Hemoptisis dapat terjadi dalam beberapa kasus. Pasien dengan abses paru sering
ada riwayat kehilangan kesadaran sebelumnya yang disebabkan oleh kejang atau
kemabukan. Pemeriksaan fisik meliputi demam, kebersihan gigi-geligi yang buruk
serta penyakit gingiva dan temuan paru abnormal berupa infeksi parenkim, kelainan
cairan plerural, atau keduanya. Suara napas amforis atau kavernosa mungkin
terdengar. Dapat terjadi clubbing finger pada penderita abses paru. Anemia
penyakit kronis dan leukositosis ≥ 15.000 sel darah putih / mm3 sering terjadi.

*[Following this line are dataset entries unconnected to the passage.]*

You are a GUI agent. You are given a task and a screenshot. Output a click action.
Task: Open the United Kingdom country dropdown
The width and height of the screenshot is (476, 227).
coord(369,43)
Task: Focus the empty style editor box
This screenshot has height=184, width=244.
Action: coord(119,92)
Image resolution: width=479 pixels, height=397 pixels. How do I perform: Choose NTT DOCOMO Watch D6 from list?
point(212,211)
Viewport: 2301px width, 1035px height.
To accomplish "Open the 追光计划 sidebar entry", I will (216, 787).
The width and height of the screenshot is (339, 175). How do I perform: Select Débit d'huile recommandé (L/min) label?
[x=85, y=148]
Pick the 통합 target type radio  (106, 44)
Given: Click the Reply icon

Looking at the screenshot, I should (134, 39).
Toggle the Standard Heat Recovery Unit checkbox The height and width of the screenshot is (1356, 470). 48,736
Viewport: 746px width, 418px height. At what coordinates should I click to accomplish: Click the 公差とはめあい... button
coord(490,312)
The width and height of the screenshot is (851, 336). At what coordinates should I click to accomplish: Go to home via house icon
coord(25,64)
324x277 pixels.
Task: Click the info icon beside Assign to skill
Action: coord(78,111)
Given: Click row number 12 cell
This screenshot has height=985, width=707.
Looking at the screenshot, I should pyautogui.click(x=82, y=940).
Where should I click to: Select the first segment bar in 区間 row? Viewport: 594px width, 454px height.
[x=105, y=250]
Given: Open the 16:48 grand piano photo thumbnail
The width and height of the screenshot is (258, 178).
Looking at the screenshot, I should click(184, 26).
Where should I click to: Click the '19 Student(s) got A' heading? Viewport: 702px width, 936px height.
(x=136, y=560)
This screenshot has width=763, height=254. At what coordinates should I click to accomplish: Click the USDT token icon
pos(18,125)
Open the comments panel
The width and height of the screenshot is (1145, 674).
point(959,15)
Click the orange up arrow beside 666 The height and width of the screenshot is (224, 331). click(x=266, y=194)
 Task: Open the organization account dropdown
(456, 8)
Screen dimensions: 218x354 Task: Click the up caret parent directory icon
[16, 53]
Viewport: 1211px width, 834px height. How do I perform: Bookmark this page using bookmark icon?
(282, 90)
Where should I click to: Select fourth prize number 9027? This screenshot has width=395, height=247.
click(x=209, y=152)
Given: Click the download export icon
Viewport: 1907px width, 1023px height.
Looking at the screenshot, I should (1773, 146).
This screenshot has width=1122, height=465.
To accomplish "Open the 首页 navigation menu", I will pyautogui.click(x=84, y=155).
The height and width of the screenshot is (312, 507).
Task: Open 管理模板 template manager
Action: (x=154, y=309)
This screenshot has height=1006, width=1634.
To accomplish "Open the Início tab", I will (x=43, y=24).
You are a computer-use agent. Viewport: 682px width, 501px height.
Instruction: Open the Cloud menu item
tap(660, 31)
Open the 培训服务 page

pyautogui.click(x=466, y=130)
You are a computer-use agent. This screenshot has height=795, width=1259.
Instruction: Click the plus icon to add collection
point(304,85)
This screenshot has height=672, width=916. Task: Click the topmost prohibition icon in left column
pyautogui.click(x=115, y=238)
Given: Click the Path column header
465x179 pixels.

Empiema dapat terjadi sekitar sepertiga dari kasus dan dapat disertai dengan atau
tanpa fistula bronkoplerural. Necrotizing pneumonia kadang-kadang terjadi dengan
cepat, biasanya muncul dalam 1 minggu setelah onset gejala. Penyebaran kelobus
lainya dan ruang pleura, demam tinggi, dan leukositosis > 20.000 / mm3sering
terjadi. Pneumonia yang berprogresif cepat disebut dengan gangren paru. 7
Diagnosis
Terapi
1. Terapi antibiotic
Dalam sebuah studi oleh Smith dengan 1650 kasus dari periode 1935
hingga 1945, ketika sulfonamid tersedia, laporan tersebut menunjukkan
bahwa penggunaan agen-agen ini pada dasarnya tidak berdampak pada
penyembuhan abses paru-paru. Selama bertahun-tahun, penicillin dianggap
sebagai obat pilihan untuk infeksi anaerob "di atas diafragma". Dalam
beberapa dekade terakhir, bagaimanapun banyak flora mulut anaerob,
termasuk fusobacteria, Prevotella, spp., dan Bacteroides spp. non fraglis,
telah terbukti menghasilkan penisilinase. Penelitian prospektif telah
menunjukkan keunggulan clindamycin dibandingkan penisilin dalam
pengobatan abses paru-paru sebagaimana terjadi resolusi dahak busuk, dan
tingkat kekambuhan. 7
Jawaban efektif untuk terapi antibiotik dapat dilihat setelah 3-4 hari,
kondisi umum akan membaik setelah 4-7 hari, tetapi penyembuhan total,
dengan normalisasi radiografi dapat dilihat setelah dua bulan. Jika tidak ada
perbaikan kondisi umum atau temuan radiografi, perlu dilakukan
bronkoskopi karena beberapa faktor etiologi lain dan ubah jenis
antibiotik.Durasi pengobatan: Tidak ada durasi yang disepakati secara
umum untuk pengobatan abses paru-paru. Pasien sering dirawat selama 6
hingga 8 minggu atau lebih. Satu studi menggunakan clindamycin untuk
mengobati abses anaerob menunjukkan hasil yang sangat baik selama 3
minggu terapi (Murtaza,2015) . Terapi antibiotik harus bertahan setidaknya
sampai demam, dahak busuk dan cairan abses telah sembuh, biasanya antara
5-21 hari untuk aplikasi antibiotik intravena dan kemudian per aplikasi oral,
14
total dari 28 hingga 48 hari Banyak penelitian merekomendasikan foto
thorax setiap minggu atau dua minggu sekali untuk melihat perbaikan klini.
Penghentian terapi dilakukan ketika foto thoraks sudah bersih atau masih
ada lesi residual kecil yang stabil.